Wirtschaft : Chiracs Drohung treibt Ölpreis Atomstreit mit Iran führt zu hohen Spritpreisen

Oliver Trenkamp

Berlin - Der Ölpreis ist am Freitag auf den höchsten Stand seit September 2005 gestiegen. Als Ursache für den Preissprung nannten Beobachter zum einen die Drohung des französischen Staatspräsidenten Jacques Chirac, Atomwaffen gegen Terrorstaaten einzusetzen. Chirac heizte damit den Atomstreit mit Iran weiter an. Verunsichert habe die Märkte aber auch die Ankündigung des Al-Qaida-Anführers Osama bin Laden, er bereite neue Anschläge gegen Amerika vor.

Nach Einschätzung des Chefredakteurs des Energieinformationsdienstes, Rainer Wieck, spielt der Konflikt mit Iran „die entscheidende Rolle“ für den Anstieg des Ölpreises. Das Land fördert jeden Tag 2,5 Millionen Barrel Erdöl und ist damit der viertgrößte Öl-Exporteur der Welt. Die Handelseinheit Barrel entspricht einer Menge von 159 Litern.

Analysten halten Lieferausfälle zwar für unwahrscheinlich, doch der Preis pro Barrel könnte die 70-Dollar-Marke überschreiten, sollte der Konflikt nicht bald an Schärfe verlieren. Unterdessen schlug der iranische Vertreter bei der Organisation Erdöl exportierender Länder (Opec) vor, die Fördermenge der Opec um eine Million Barrel zu senken.

Der Preis für ein Barrel leichtes US-Öl ist an der New Yorker Rohstoffbörse zeitweise auf 67,66 Dollar gestiegen, ein Plus von 44 Cent im Vergleich zum Vortag Er nahm damit Kurs auf die Rekordmarke von 70,85 Dollar, die im August 2005 erreicht worden war – und das trotz hoher Lagerbestände.

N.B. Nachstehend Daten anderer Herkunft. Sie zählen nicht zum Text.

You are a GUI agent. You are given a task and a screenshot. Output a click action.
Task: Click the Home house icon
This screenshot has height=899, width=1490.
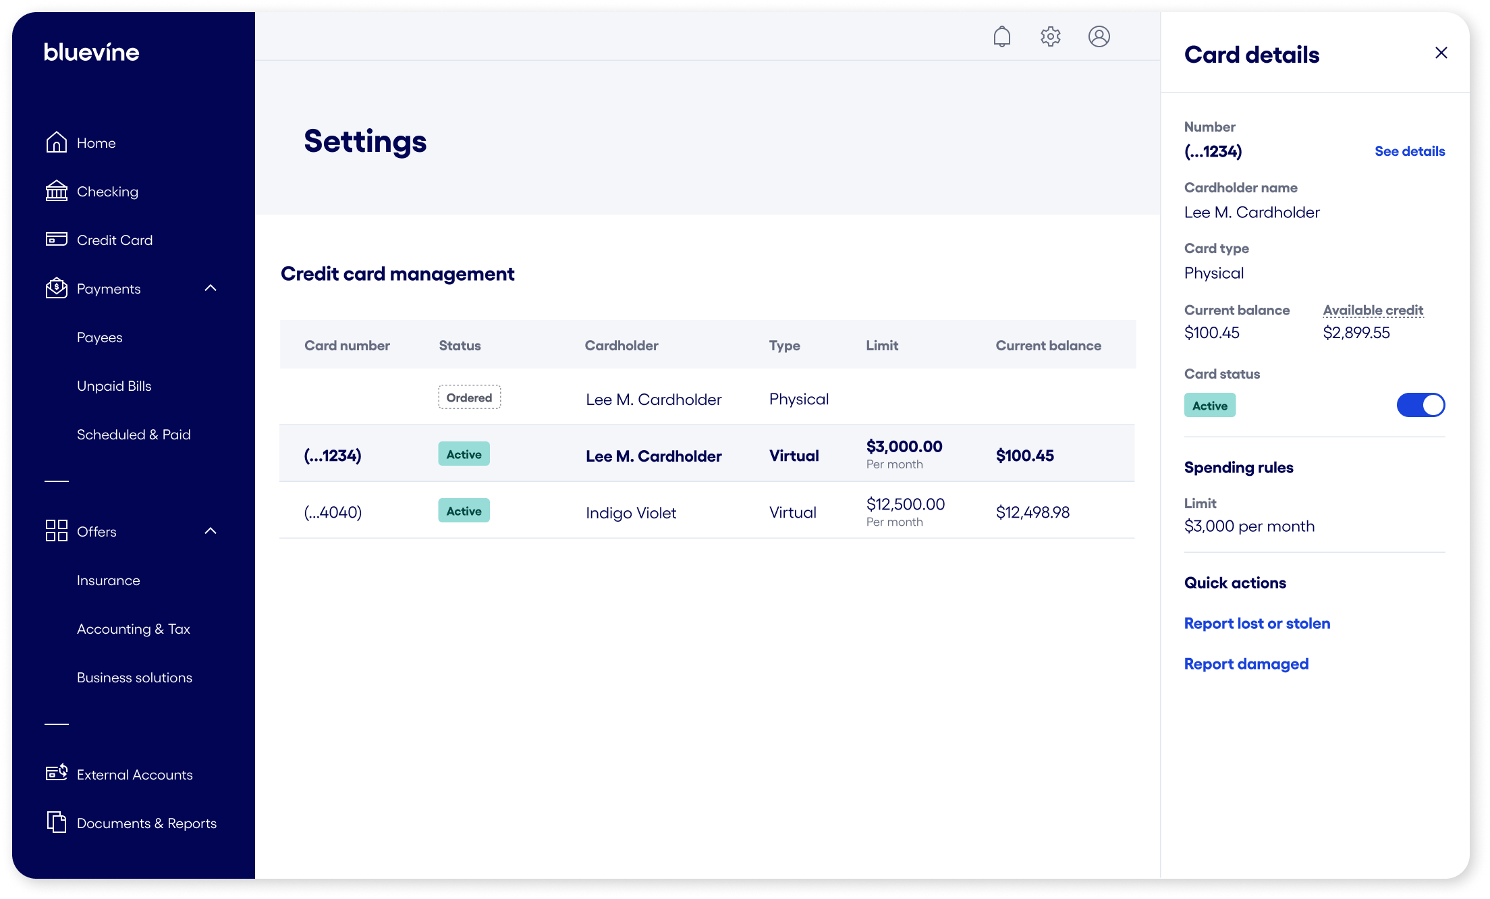(x=57, y=142)
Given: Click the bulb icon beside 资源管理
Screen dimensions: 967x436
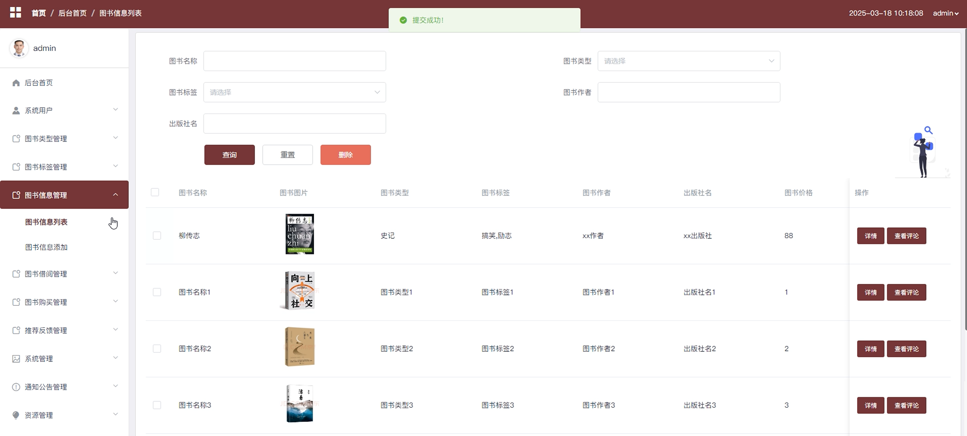Looking at the screenshot, I should 16,415.
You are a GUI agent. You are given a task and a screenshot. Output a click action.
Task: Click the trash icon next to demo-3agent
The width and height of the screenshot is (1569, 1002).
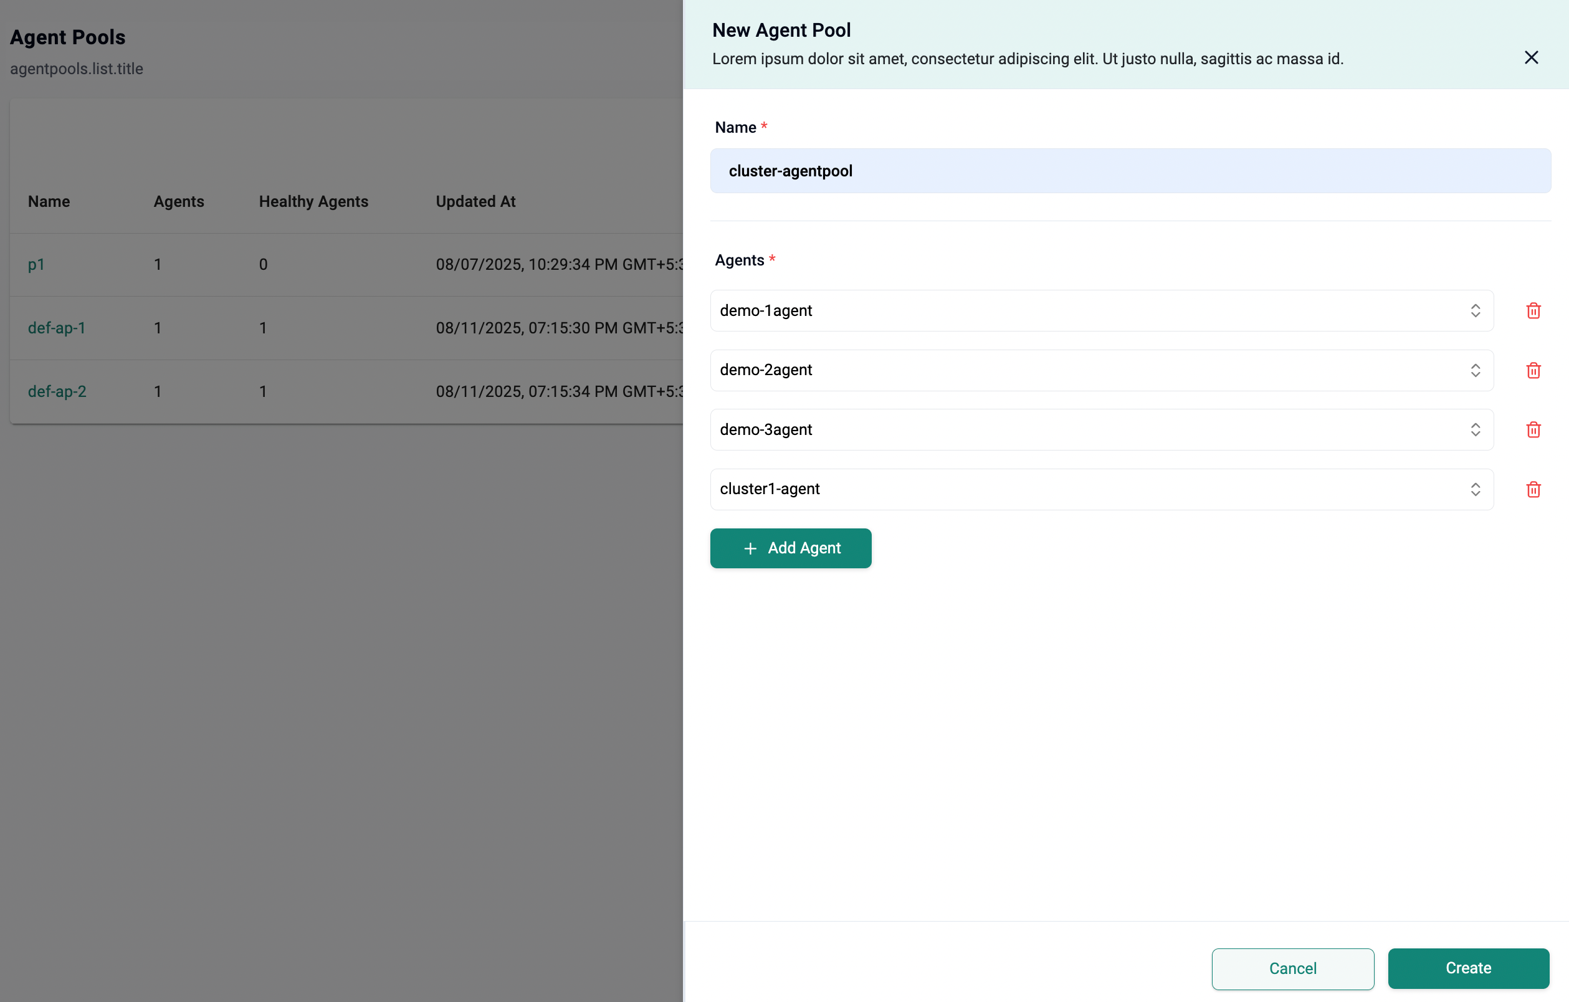(1533, 429)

„Der hohe Marktpreis spiegelt die Lagerbestände in den USA kaum wider“, sagte Barbara Meyer-Bukow, Sprecherin des Mineralölwirtschaftsverbandes (MWV), dem Tagesspiegel. Sie würden durch die welptpolitischen Faktoren überlagert. Die Vorräte in den USA sind sehr hoch, beim Rohöl liegen sie über dem Stand des Vorjahres. Der amerikanische Winter ist so mild, dass der Verbrauch während der Heizperiode nicht so stark anstieg wie üblich.

Jüngster Preistreiber am Ölmarkt war Osama bin Laden. Der arabische Nachrichtensender „Al-Dschasira“ hatte am Donnerstag ein Tonband ausgestrahlt, auf dem der Anführer des Terrornetzwerkes Al-Qaida den USA mit neuen Anschlägen drohte. Nach Angaben des amerikanischen Geheimdienstes CIA ist das Band „höchstwahrscheinlich“ authentisch. Das habe am Markt heftige Reaktionen ausgelöst, sagte Analyst Victor Shum von der Energieberatungsgesellschaft Purvin & Bertz.

Die Unruhen in Nigeria trugen ebenfalls zum hohen Ölpreis bei. Nach der Entführung von vier Arbeitern, die im Dienst von Shell standen, drohten Rebellen mit neuen Angriffen auf Einrichtungen der Ölindustrie. Der Konzern evakuierte 300 Mitarbeiter. Ein Shell-Sprecher sagte dem Tagesspiegel, durch die Unruhen würden pro Tag 220 000 Barrel weniger produziert.

Benzin und Diesel bleiben wegen des hohen Ölpreises auch in Deutschland teuer. Ein Liter Super kostet aktuell gut 1,28 Euro, etwa fünf Cent mehr als im Dezember 2005. Diesel ist um zwei Cent teurer geworden und kostet pro Liter 1,11 Euro.